What needs to be done
Reproduce each of the following records without any deviation.

Available data
*** Block opens ***

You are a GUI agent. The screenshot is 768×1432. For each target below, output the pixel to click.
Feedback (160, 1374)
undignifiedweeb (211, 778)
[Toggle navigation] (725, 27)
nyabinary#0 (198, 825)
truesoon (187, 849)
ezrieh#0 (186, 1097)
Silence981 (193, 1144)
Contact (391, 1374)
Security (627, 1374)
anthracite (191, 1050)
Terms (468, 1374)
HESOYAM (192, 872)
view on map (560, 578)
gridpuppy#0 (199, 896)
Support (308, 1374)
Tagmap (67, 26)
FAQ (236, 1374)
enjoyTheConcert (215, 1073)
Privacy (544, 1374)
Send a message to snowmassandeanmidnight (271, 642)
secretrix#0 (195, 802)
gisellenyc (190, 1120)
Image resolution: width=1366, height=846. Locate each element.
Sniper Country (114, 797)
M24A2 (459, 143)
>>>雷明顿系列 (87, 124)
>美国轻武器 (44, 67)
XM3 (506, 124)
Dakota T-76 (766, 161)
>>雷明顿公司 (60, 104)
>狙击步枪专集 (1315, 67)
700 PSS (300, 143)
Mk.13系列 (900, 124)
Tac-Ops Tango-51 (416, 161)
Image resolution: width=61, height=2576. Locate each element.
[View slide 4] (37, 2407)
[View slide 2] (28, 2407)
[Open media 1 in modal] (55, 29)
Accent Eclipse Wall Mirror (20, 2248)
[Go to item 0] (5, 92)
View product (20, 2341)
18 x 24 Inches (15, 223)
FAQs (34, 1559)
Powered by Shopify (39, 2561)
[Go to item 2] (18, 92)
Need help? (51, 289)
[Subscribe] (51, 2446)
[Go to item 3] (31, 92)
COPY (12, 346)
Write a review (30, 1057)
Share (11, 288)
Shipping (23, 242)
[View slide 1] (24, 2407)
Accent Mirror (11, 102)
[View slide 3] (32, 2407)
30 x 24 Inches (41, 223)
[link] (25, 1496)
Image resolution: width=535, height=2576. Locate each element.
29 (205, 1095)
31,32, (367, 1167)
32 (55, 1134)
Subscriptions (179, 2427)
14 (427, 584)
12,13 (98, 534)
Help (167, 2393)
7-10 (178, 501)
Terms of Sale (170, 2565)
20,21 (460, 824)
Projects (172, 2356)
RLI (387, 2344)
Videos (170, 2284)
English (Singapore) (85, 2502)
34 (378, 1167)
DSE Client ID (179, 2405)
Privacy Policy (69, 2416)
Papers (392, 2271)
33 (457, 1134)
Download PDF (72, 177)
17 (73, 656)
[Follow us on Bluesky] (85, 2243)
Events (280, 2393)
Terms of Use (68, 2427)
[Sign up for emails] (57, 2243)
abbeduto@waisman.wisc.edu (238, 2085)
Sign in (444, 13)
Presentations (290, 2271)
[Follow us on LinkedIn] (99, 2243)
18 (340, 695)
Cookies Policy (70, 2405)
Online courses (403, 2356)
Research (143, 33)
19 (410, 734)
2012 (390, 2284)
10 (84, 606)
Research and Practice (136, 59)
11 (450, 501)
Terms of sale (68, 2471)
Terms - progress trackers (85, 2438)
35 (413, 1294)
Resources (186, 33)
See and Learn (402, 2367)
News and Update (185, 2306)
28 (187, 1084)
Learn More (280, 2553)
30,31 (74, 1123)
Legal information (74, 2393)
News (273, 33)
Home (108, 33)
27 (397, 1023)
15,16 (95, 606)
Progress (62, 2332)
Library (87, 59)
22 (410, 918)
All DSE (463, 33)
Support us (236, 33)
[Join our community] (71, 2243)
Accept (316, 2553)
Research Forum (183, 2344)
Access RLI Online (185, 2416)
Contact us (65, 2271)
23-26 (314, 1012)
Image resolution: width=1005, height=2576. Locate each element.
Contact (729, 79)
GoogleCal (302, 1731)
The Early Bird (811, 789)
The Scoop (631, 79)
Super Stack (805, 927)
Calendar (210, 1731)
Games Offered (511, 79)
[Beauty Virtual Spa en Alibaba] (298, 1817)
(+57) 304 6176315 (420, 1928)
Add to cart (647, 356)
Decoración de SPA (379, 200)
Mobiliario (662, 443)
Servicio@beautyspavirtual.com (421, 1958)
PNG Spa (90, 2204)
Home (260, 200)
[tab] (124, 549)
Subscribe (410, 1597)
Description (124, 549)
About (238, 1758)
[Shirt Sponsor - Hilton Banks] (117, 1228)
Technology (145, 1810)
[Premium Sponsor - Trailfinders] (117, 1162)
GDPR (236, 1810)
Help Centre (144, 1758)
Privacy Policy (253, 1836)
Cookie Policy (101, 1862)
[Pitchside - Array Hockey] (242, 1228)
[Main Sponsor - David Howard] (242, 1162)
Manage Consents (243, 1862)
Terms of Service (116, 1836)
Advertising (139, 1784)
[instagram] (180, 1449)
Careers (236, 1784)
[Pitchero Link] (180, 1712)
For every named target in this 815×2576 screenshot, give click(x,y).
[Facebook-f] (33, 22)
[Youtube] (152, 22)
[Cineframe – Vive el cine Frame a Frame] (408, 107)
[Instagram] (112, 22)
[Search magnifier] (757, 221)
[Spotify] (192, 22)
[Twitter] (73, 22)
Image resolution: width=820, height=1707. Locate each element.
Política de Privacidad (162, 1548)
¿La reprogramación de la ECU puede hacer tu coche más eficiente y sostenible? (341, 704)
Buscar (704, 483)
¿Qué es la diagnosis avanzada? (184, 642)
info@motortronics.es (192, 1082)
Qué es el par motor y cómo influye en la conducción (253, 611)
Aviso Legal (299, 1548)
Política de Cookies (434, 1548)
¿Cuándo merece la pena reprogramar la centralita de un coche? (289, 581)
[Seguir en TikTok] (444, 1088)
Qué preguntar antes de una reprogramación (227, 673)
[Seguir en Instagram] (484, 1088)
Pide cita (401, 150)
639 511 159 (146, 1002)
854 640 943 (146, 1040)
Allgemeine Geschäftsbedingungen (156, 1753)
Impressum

*** Block closes ***

Your response
You are a GUI agent. The screenshot is 768×1432. For each target below, output the pixel to click.
Feedback (160, 1374)
undignifiedweeb (211, 778)
[Toggle navigation] (725, 27)
nyabinary#0 (198, 825)
truesoon (187, 849)
ezrieh#0 (186, 1097)
Silence981 (193, 1144)
Contact (391, 1374)
Security (627, 1374)
anthracite (191, 1050)
Terms (468, 1374)
HESOYAM (192, 872)
view on map (560, 578)
gridpuppy#0 (199, 896)
Support (308, 1374)
Tagmap (67, 26)
FAQ (236, 1374)
enjoyTheConcert (215, 1073)
Privacy (544, 1374)
Send a message to snowmassandeanmidnight (271, 642)
secretrix#0 (195, 802)
gisellenyc (190, 1120)
Image resolution: width=1366, height=846. Locate each element.
Sniper Country (114, 797)
M24A2 (459, 143)
>>>雷明顿系列 (87, 124)
>美国轻武器 (44, 67)
XM3 (506, 124)
Dakota T-76 (766, 161)
>>雷明顿公司 (60, 104)
>狙击步枪专集 (1315, 67)
700 PSS (300, 143)
Mk.13系列 (900, 124)
Tac-Ops Tango-51 (416, 161)
Image resolution: width=61, height=2576. Locate each element.
[View slide 4] (37, 2407)
[View slide 2] (28, 2407)
[Open media 1 in modal] (55, 29)
Accent Eclipse Wall Mirror (20, 2248)
[Go to item 0] (5, 92)
View product (20, 2341)
18 x 24 Inches (15, 223)
FAQs (34, 1559)
Powered by Shopify (39, 2561)
[Go to item 2] (18, 92)
Need help? (51, 289)
[Subscribe] (51, 2446)
[Go to item 3] (31, 92)
COPY (12, 346)
Write a review (30, 1057)
Share (11, 288)
Shipping (23, 242)
[View slide 1] (24, 2407)
Accent Mirror (11, 102)
[View slide 3] (32, 2407)
30 x 24 Inches (41, 223)
[link] (25, 1496)
Image resolution: width=535, height=2576. Locate each element.
29 (205, 1095)
31,32, (367, 1167)
32 (55, 1134)
Subscriptions (179, 2427)
14 (427, 584)
12,13 (98, 534)
Help (167, 2393)
7-10 (178, 501)
Terms of Sale (170, 2565)
20,21 (460, 824)
Projects (172, 2356)
RLI (387, 2344)
Videos (170, 2284)
English (Singapore) (85, 2502)
34 (378, 1167)
DSE Client ID (179, 2405)
Privacy Policy (69, 2416)
Papers (392, 2271)
33 (457, 1134)
Download PDF (72, 177)
17 (73, 656)
[Follow us on Bluesky] (85, 2243)
Events (280, 2393)
Terms of Use (68, 2427)
[Sign up for emails] (57, 2243)
abbeduto@waisman.wisc.edu (238, 2085)
Sign in (444, 13)
Presentations (290, 2271)
[Follow us on LinkedIn] (99, 2243)
18 (340, 695)
Cookies Policy (70, 2405)
Online courses (403, 2356)
Research (143, 33)
19 (410, 734)
2012 (390, 2284)
10 (84, 606)
Research and Practice (136, 59)
11 (450, 501)
Terms of sale (68, 2471)
Terms - progress trackers (85, 2438)
35 (413, 1294)
Resources (186, 33)
See and Learn (402, 2367)
News and Update (185, 2306)
28 (187, 1084)
Learn More (280, 2553)
30,31 (74, 1123)
Legal information (74, 2393)
News (273, 33)
Home (108, 33)
27 (397, 1023)
15,16 (95, 606)
Progress (62, 2332)
Library (87, 59)
22 (410, 918)
All DSE (463, 33)
Support us (236, 33)
[Join our community] (71, 2243)
Accept (316, 2553)
Research Forum (183, 2344)
Access RLI Online (185, 2416)
Contact us (65, 2271)
23-26 (314, 1012)
Image resolution: width=1005, height=2576. Locate each element.
Contact (729, 79)
GoogleCal (302, 1731)
The Early Bird (811, 789)
The Scoop (631, 79)
Super Stack (805, 927)
Calendar (210, 1731)
Games Offered (511, 79)
[Beauty Virtual Spa en Alibaba] (298, 1817)
(+57) 304 6176315 (420, 1928)
Add to cart (647, 356)
Decoración de SPA (379, 200)
Mobiliario (662, 443)
Servicio@beautyspavirtual.com (421, 1958)
PNG Spa (90, 2204)
Home (260, 200)
[tab] (124, 549)
Subscribe (410, 1597)
Description (124, 549)
About (238, 1758)
[Shirt Sponsor - Hilton Banks] (117, 1228)
Technology (145, 1810)
[Premium Sponsor - Trailfinders] (117, 1162)
GDPR (236, 1810)
Help Centre (144, 1758)
Privacy Policy (253, 1836)
Cookie Policy (101, 1862)
[Pitchside - Array Hockey] (242, 1228)
[Main Sponsor - David Howard] (242, 1162)
Manage Consents (243, 1862)
Terms of Service (116, 1836)
Advertising (139, 1784)
[instagram] (180, 1449)
Careers (236, 1784)
[Pitchero Link] (180, 1712)
For every named target in this 815×2576 screenshot, give click(x,y).
[Facebook-f] (33, 22)
[Youtube] (152, 22)
[Cineframe – Vive el cine Frame a Frame] (408, 107)
[Instagram] (112, 22)
[Search magnifier] (757, 221)
[Spotify] (192, 22)
[Twitter] (73, 22)
Image resolution: width=820, height=1707. Locate each element.
Política de Privacidad (162, 1548)
¿La reprogramación de la ECU puede hacer tu coche más eficiente y sostenible? (341, 704)
Buscar (704, 483)
¿Qué es la diagnosis avanzada? (184, 642)
info@motortronics.es (192, 1082)
Qué es el par motor y cómo influye en la conducción (253, 611)
Aviso Legal (299, 1548)
Política de Cookies (434, 1548)
¿Cuándo merece la pena reprogramar la centralita de un coche? (289, 581)
[Seguir en TikTok] (444, 1088)
Qué preguntar antes de una reprogramación (227, 673)
[Seguir en Instagram] (484, 1088)
Pide cita (401, 150)
639 511 159 (146, 1002)
854 640 943 (146, 1040)
Allgemeine Geschäftsbedingungen (156, 1753)
Impressum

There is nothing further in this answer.